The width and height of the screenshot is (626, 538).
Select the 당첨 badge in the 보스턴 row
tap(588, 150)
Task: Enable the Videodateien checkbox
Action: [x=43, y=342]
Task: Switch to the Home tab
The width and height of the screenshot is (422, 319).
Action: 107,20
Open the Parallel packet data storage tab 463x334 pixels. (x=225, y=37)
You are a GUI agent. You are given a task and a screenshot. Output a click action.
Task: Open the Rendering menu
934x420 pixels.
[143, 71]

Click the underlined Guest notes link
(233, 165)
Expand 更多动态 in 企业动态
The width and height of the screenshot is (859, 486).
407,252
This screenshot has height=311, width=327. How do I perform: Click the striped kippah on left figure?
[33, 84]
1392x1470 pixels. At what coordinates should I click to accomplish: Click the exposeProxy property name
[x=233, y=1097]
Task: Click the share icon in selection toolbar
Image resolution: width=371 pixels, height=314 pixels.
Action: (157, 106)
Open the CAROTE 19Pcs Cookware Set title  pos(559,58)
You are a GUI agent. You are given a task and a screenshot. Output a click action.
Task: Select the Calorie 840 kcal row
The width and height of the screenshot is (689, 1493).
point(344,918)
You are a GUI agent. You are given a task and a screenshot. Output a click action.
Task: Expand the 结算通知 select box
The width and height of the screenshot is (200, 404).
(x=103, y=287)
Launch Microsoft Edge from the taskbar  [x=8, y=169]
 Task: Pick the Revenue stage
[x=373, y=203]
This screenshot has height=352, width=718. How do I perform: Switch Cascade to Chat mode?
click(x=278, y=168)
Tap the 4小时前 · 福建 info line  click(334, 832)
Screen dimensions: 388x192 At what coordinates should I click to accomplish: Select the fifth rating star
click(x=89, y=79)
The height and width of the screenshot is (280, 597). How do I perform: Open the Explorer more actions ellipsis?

____________

**Assignment**
Output the records in full. Keep every character as it is.

**Solution to the exercise**
The width and height of the screenshot is (626, 538).
Select the 당첨 badge in the 보스턴 row
tap(588, 150)
Task: Enable the Videodateien checkbox
Action: [x=43, y=342]
Task: Switch to the Home tab
The width and height of the screenshot is (422, 319).
Action: 107,20
Open the Parallel packet data storage tab 463x334 pixels. (x=225, y=37)
You are a GUI agent. You are given a task and a screenshot. Output a click action.
Task: Open the Rendering menu
934x420 pixels.
[143, 71]

Click the underlined Guest notes link
(233, 165)
Expand 更多动态 in 企业动态
The width and height of the screenshot is (859, 486).
407,252
This screenshot has height=311, width=327. How do I perform: Click the striped kippah on left figure?
[33, 84]
1392x1470 pixels. At what coordinates should I click to accomplish: Click the exposeProxy property name
[x=233, y=1097]
Task: Click the share icon in selection toolbar
Image resolution: width=371 pixels, height=314 pixels.
Action: (157, 106)
Open the CAROTE 19Pcs Cookware Set title  pos(559,58)
You are a GUI agent. You are given a task and a screenshot. Output a click action.
Task: Select the Calorie 840 kcal row
The width and height of the screenshot is (689, 1493).
point(344,918)
You are a GUI agent. You are given a task and a screenshot. Output a click action.
Task: Expand the 结算通知 select box
The width and height of the screenshot is (200, 404).
(x=103, y=287)
Launch Microsoft Edge from the taskbar  [x=8, y=169]
 Task: Pick the Revenue stage
[x=373, y=203]
This screenshot has height=352, width=718. How do I perform: Switch Cascade to Chat mode?
click(x=278, y=168)
Tap the 4小时前 · 福建 info line  click(334, 832)
Screen dimensions: 388x192 At what coordinates should I click to accomplish: Select the fifth rating star
click(x=89, y=79)
The height and width of the screenshot is (280, 597). How do I perform: Open the Explorer more actions ellipsis?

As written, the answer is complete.